Begin Records for this task
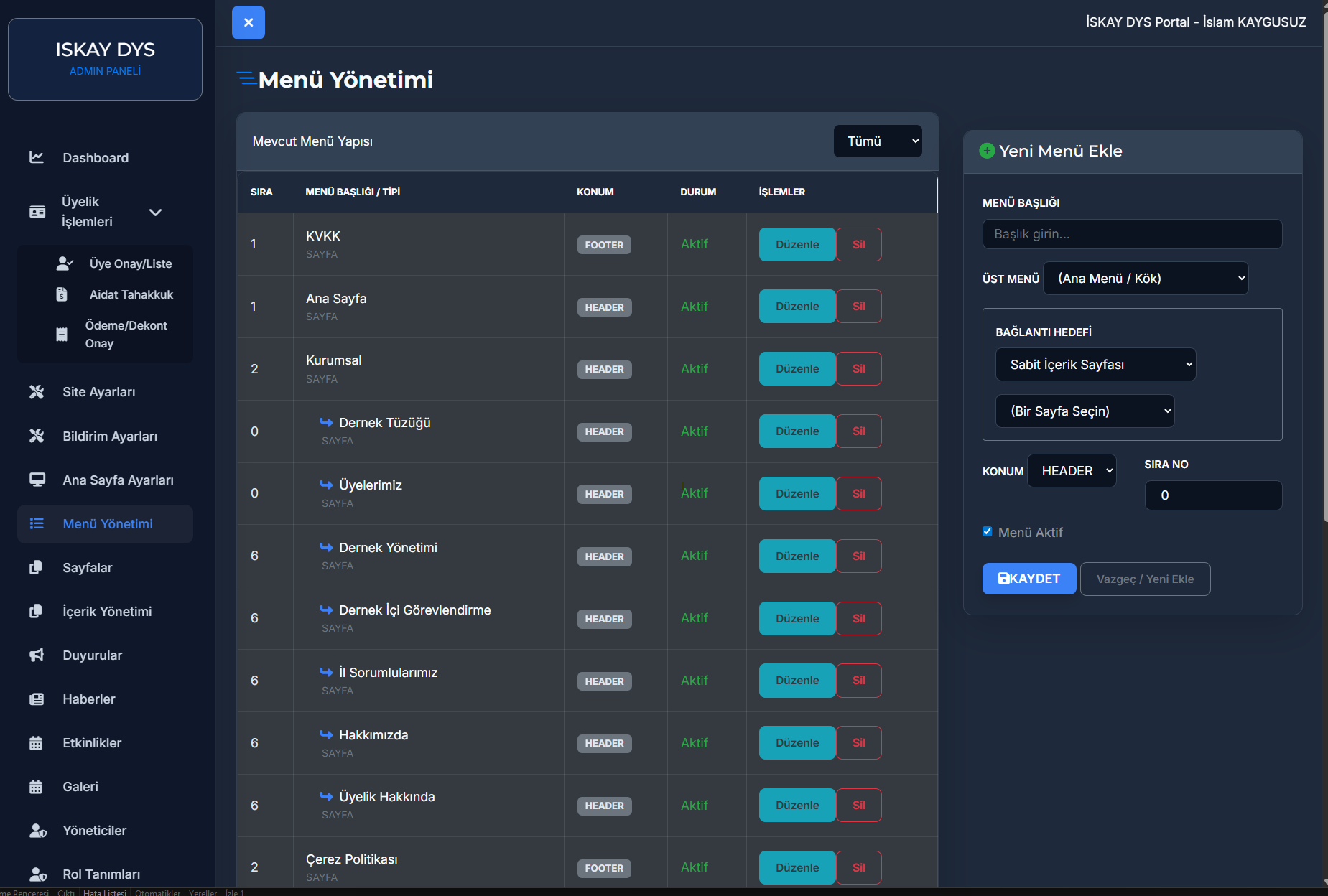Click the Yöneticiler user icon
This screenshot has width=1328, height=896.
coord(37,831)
End Records for this task
Begin Records for this task
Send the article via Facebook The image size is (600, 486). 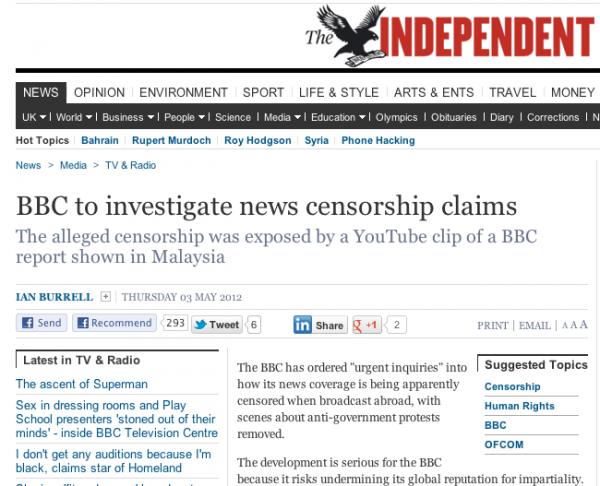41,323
End Records for this task
Begin Records for this task
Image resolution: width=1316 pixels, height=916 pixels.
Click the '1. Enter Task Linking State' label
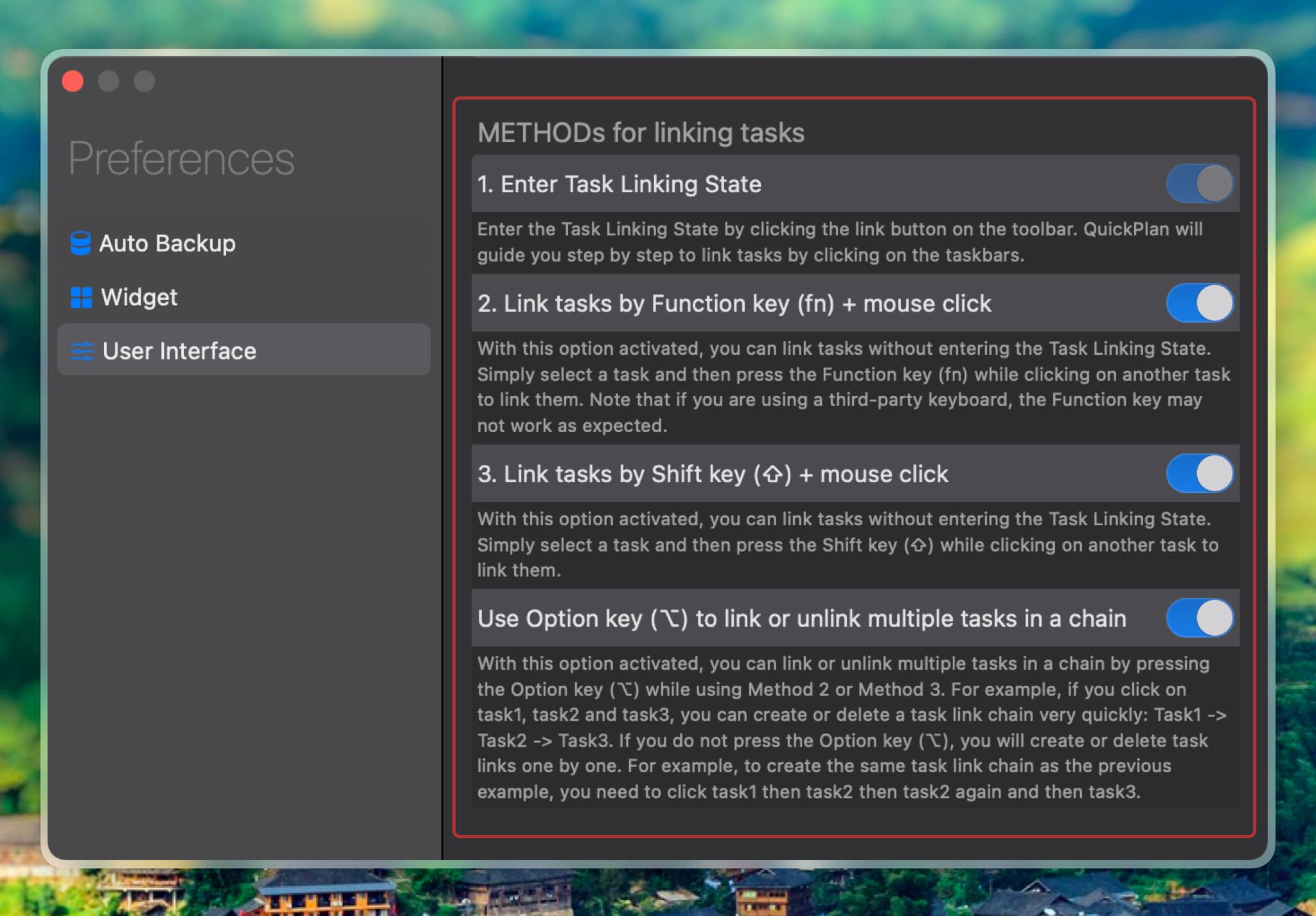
End Records for this task
* _Your instructions_
Extract the lines from the one containing "Image resolution: width=1316" through the one containing "Click the '1. Enter Task Linking State' label", inclusive, and reproduce them word for word with nothing else.

* _Solution for this task_
Image resolution: width=1316 pixels, height=916 pixels.
Click the '1. Enter Task Linking State' label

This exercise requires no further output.